Non-Equivalence of Smooth and Nodal Conformal Block Functors in Logarithmic CFT
Abstract
Let $\mathbb V$ be an $\mathbb N$-graded, $C_2$-cofinite vertex operator algebra (VOA) admitting a non-lowest generated module in $\mathrm{Mod}(\mathbb V)$ (e.g., the triplet algebras $\mathcal{W}_p$ for $p\in \mathbb{Z}_{\geq 2}$ or the even symplectic fermion VOAs $SF_d^+$ for $d\in \mathbb{Z}_+$). We prove that, unlike in the rational case, the spaces of conformal blocks associated to certain $\mathbb V$-modules do not form a vector bundle on $\overline{\mathcal{M}}_{0,N}$ for $N\geq 4$ by showing that their dimensions differ between nodal and smooth curves.
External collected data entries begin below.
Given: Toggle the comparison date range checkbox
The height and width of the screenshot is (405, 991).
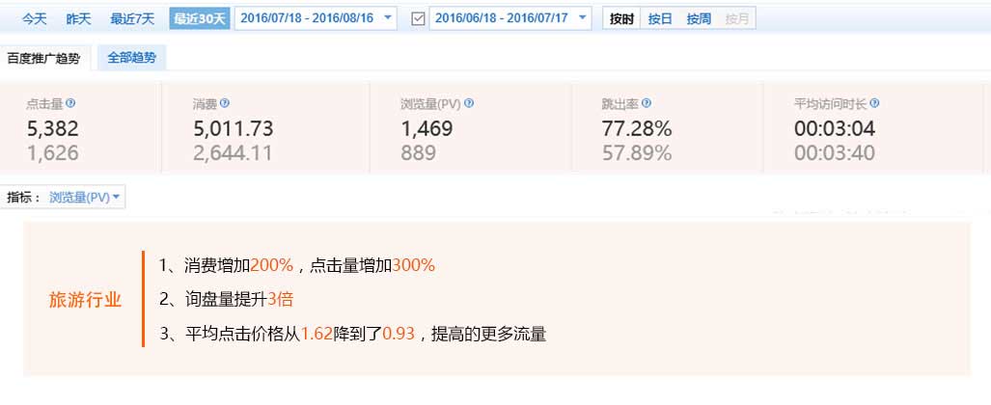Looking at the screenshot, I should [x=418, y=18].
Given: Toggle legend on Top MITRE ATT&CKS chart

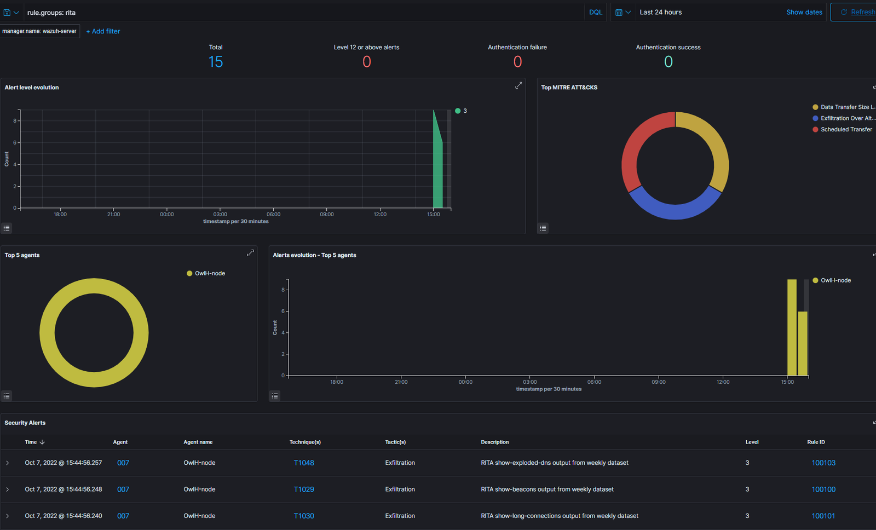Looking at the screenshot, I should point(543,228).
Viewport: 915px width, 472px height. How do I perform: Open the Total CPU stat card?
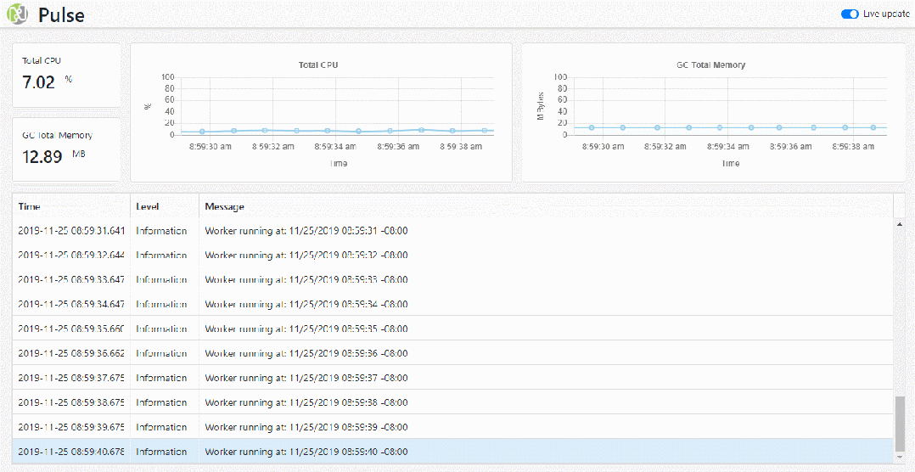[66, 76]
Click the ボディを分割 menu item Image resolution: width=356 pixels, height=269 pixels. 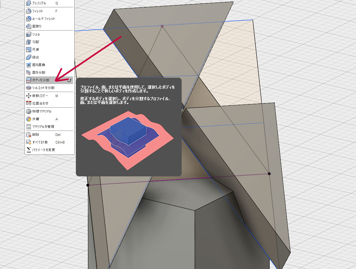coord(40,80)
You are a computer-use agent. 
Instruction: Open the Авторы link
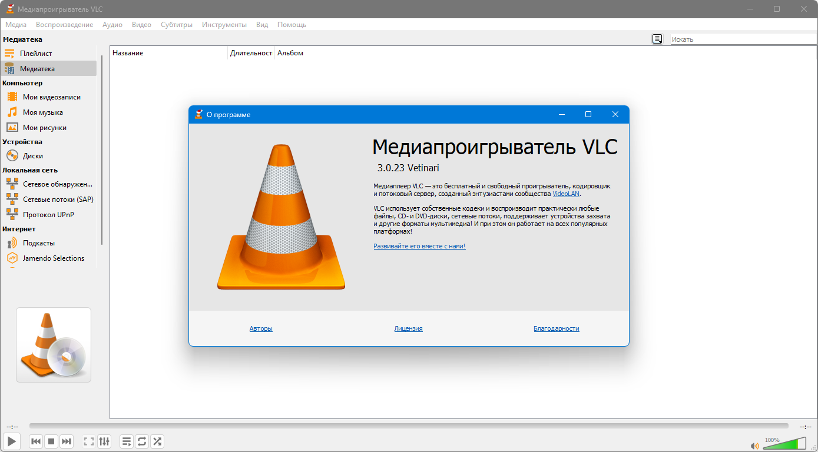[261, 328]
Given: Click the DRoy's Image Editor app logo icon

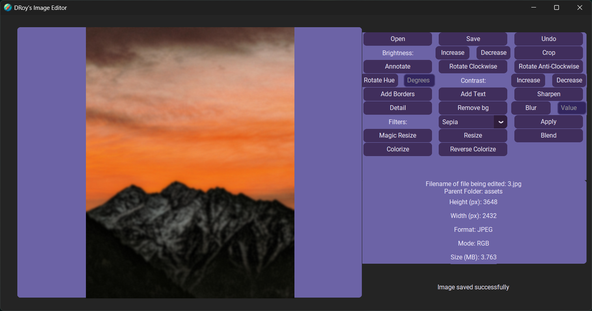Looking at the screenshot, I should click(x=7, y=7).
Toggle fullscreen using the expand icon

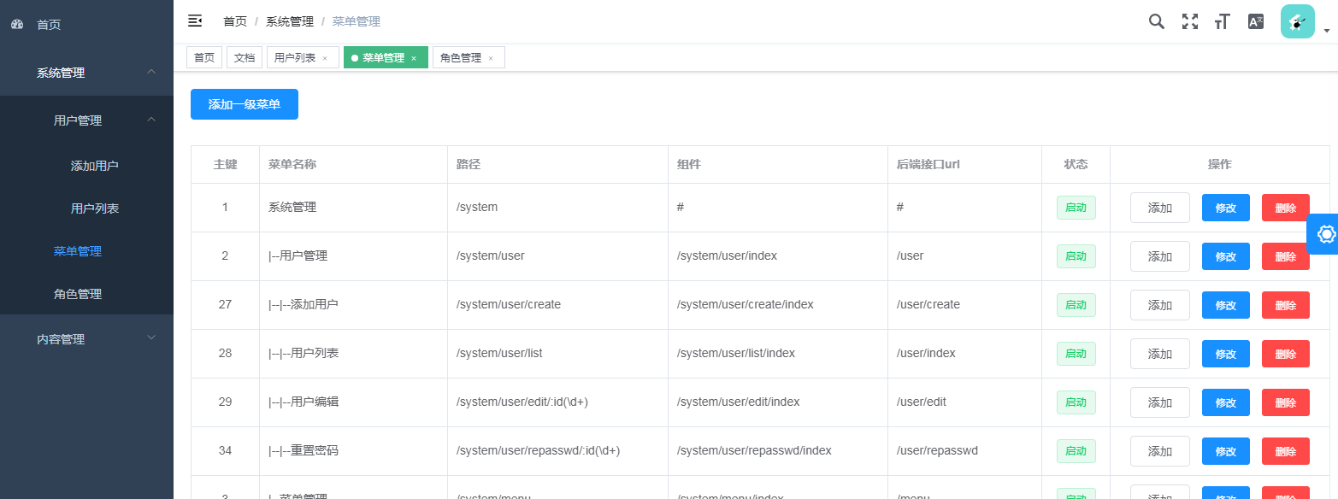point(1189,21)
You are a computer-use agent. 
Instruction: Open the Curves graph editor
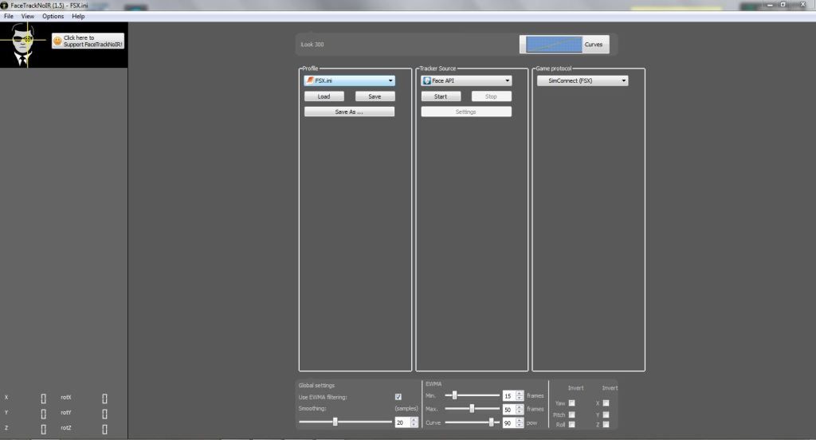(563, 45)

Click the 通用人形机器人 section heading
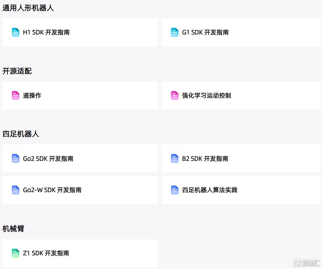[x=28, y=8]
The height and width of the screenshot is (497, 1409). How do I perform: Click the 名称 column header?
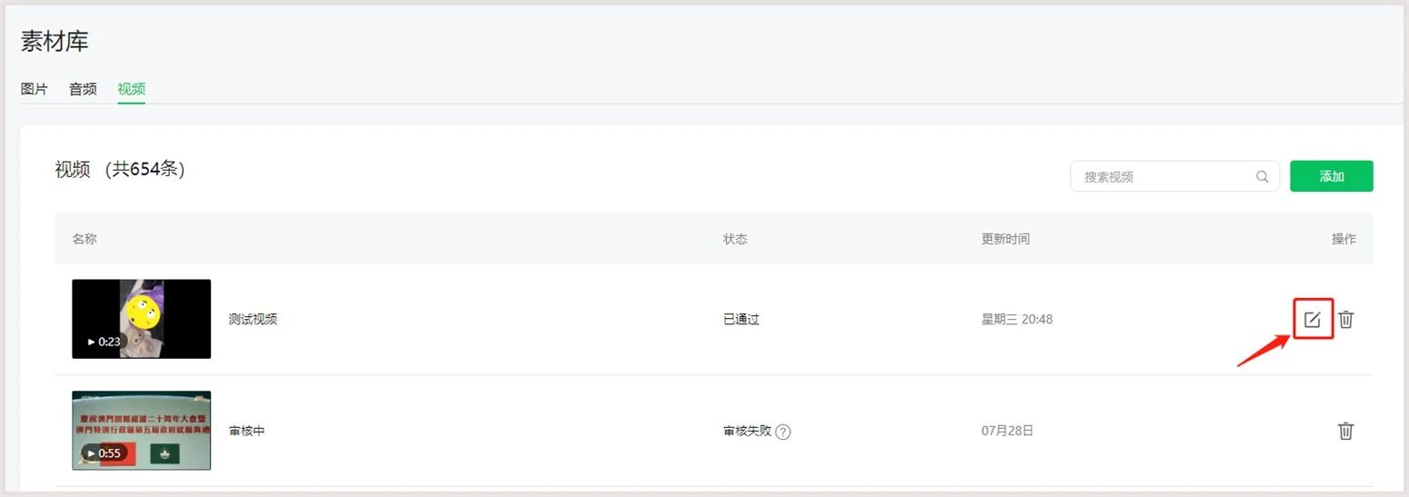click(84, 239)
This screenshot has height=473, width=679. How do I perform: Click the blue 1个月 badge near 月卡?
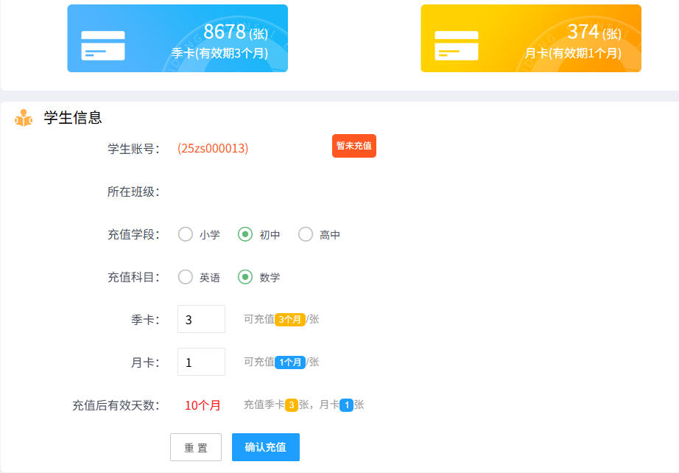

Consequently, the sheaf of coinvariants associated to these $\mathbb V$-modules on $\overline{\mathcal{M}}_{0,N}$ is not locally free for $N\geq 4$. It also follows that, unlike in the rational case, the mode transition algebra $\mathfrak A$ introduced by Damiolini-Gibney-Krashen is not isomorphic to the end $\mathbb E=\int_{\mathbb X\in \mathrm{Mod}(\mathbb X)}\mathbb X\otimes \mathbb{X}'$ as an object of $\mathrm{Mod}(\mathbb{V}^{\otimes 2})$.